━━ TEXTO DE LEITURA ━━
Tinha aqui as suas raízes mas – como muitos portugueses – estava bem em qualquer lado do mundo porque estava bem com ela mesma.

A Zezinha foi uma mulher de valores constantes, de paixões lúcidas, de causas consequentes, numa vida atravessada vicissitudes mas guiada por linhas de rumo bem definidas.

Tinha uma concepção do mundo enraizada na crença e na vivência de um cristianismo de convicção e de prática. Uma fé vivida de uma forma generosa, aberta, livre, mais do Sermão da Montanha que dos Devocionários piedosos. Uma fé ortodoxa mas fresca e generosa, aberta e lúcida perante o mundo real. O que é “amar o próximo como a nós mesmos” senão pôr-nos na pele dos outros, percebê-los, senti-los, procurar saber por que são assim, sobretudo quando são diferentes, estranhos, inimigos, até? Não será essa a verdadeira lógica evangélica? Ela assim o pensava.

Mas com este cristianismo profundamente enraizado na prática e generosidade universal da sua mensagem, a Zezinha tinha também nas coisas do mundo uma profunda e permanente racionalidade. Por isso falei há bocado em paixão lúcida.

Foi essa mesma paixão lúcida que pôs no serviço público – em funções de direcção na Maternidade Alfredo da Costa ou na Santa Casa da Misericórdia de Lisboa. Estudava as questões, procurava os recursos e as equipas e só depois avançava para a execução da obra. Todos o que trabalharam com ela – e estão aqui alguns – sabem que era assim.

Para ela a vivência cristã enquadrava o serviço da comunidade, ou das comunidades: primeiro do país, da pátria, de Portugal. Contavam para ela os valores políticos, da polis, da independência, da liberdade e da identidade nacional, porque sabia que todos os outros valores políticos – as liberdades, a justiça, os direitos das pessoas e das instituições, o primado das constituições e das leis –, só valiam, na sua existência, se a nação e a comunidade fossem livres. Por isso, para ela, o interesse nacional sempre passava à frente dos interesses das corporações, das empresas, dos grupos, dos partidos. Esses, todos estes, eram instrumentos, eram meios, para atingir fins, fins que eram determinados pelos princípios primeiros e os serviam.

Para além de um cristianismo aplicado ao próximo anónimo de todos os dias, para além de um patriotismo activo e consciente da Nação real, a Zezinha cultivou e viveu a paixão da Família: da família de onde vinha, da casa onde aprendeu os valores da cidade, e da família que criou comigo e com os nossos filhos. A família alicerçada em valores religiosos e políticos, e que, talvez por a saber e querer sólida, encarava com verdade, com autenticidade e com a liberdade dos filhos de Deus, não cedendo a convenções quando o exílio foi a alternativa à submissão. Então deixou para trás a casa para ir comigo.

A Zezinha esteve na linha da frente das batalhas que os católicos portugueses tiveram que travar nos nossos dias. Sempre com coerência, sempre com inteligência, sempre afirmando as suas convicções contra as dos seus adversários, mas no respeito pela humanidade e pela coerência deles. Por isso estão aqui tantos que também se tornaram e são nossos amigos.
━━━
━━ DADOS FORNECIDOS ━━
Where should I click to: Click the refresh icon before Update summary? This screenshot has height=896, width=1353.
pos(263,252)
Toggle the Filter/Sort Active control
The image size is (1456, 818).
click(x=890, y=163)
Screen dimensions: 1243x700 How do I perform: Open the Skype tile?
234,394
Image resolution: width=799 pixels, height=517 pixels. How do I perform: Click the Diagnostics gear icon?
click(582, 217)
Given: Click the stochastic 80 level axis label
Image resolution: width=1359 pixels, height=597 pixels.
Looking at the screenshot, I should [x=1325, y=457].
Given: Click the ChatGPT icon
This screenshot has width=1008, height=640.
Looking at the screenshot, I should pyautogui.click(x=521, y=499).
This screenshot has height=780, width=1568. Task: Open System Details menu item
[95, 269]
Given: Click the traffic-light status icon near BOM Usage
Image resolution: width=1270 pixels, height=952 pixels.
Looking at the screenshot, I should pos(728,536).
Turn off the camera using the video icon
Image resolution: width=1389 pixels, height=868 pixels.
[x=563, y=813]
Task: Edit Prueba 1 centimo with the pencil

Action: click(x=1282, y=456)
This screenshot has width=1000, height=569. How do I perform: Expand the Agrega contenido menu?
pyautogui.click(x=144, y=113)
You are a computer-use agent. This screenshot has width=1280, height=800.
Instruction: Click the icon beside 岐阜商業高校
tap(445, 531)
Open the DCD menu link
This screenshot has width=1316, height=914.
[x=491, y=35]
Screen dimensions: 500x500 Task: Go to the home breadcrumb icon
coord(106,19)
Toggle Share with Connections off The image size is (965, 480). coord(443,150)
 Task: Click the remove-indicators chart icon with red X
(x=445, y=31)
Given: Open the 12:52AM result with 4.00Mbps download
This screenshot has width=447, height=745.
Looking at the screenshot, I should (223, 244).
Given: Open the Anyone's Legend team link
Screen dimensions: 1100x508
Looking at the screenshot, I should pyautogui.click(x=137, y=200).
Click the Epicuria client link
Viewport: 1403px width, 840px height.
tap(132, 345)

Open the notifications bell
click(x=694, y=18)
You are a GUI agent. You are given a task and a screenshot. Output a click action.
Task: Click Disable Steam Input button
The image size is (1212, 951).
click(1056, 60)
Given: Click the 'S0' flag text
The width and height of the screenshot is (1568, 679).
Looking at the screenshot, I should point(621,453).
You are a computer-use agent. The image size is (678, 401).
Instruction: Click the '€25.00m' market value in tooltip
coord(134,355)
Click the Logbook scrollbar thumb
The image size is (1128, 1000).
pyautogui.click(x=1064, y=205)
━━━
### INSTRUÇÕES
Para cada afirmação, responda sim ou não conforme o texto sobre a Zezinha, citando as palavras dele que decidem a resposta.
1. A Zezinha teve funções de direcção na Santa Casa da Misericórdia de Lisboa.
2. Para a Zezinha, os interesses dos partidos passavam à frente do interesse nacional.
3. Quando o exílio foi a alternativa à submissão, a Zezinha ficou em casa.

### RESPOSTA
1. Sim: "em funções de direcção na Maternidade Alfredo da Costa ou na Santa Casa da Misericórdia de Lisboa".
2. Não: "o interesse nacional sempre passava à frente dos interesses das corporações, das empresas, dos grupos, dos partidos".
3. Não: "Então deixou para trás a casa para ir comigo."